(Stored data)
========================================================================

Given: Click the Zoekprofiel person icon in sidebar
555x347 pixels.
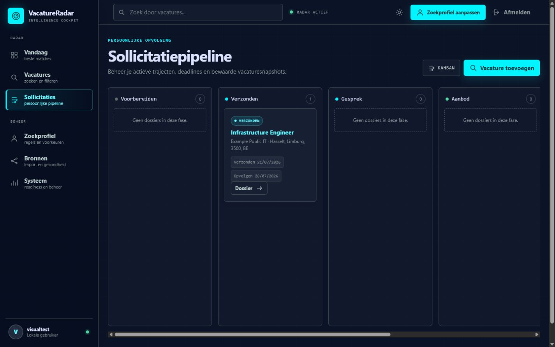Looking at the screenshot, I should pyautogui.click(x=14, y=139).
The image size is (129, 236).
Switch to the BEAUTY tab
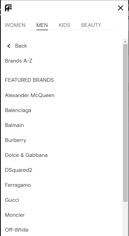(91, 25)
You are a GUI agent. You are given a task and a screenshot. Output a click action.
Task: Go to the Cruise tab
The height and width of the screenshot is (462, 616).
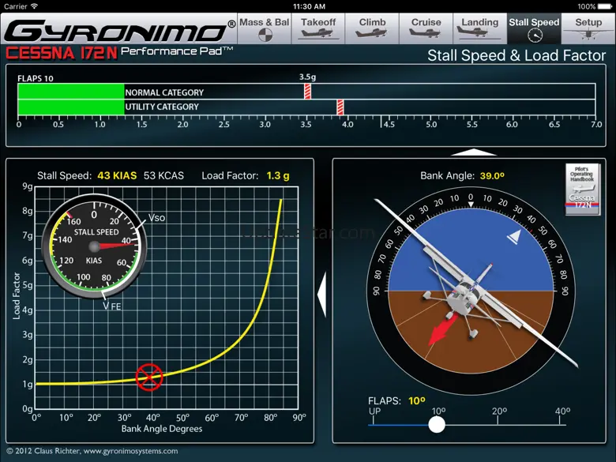(426, 29)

========================================================================

◆ WORK TO COMPLETE ◆
Give the entries above again in full and exactly, but not the pictures.

◆ WRITTEN REPLY ◆
Given: Click the Zoekprofiel person icon in sidebar
555x347 pixels.
Looking at the screenshot, I should pyautogui.click(x=14, y=139).
The image size is (129, 236).
Switch to the BEAUTY tab
(91, 25)
You are a GUI agent. You are given a task and a screenshot. Output a click action.
Task: Go to the Cruise tab
The height and width of the screenshot is (462, 616).
(426, 29)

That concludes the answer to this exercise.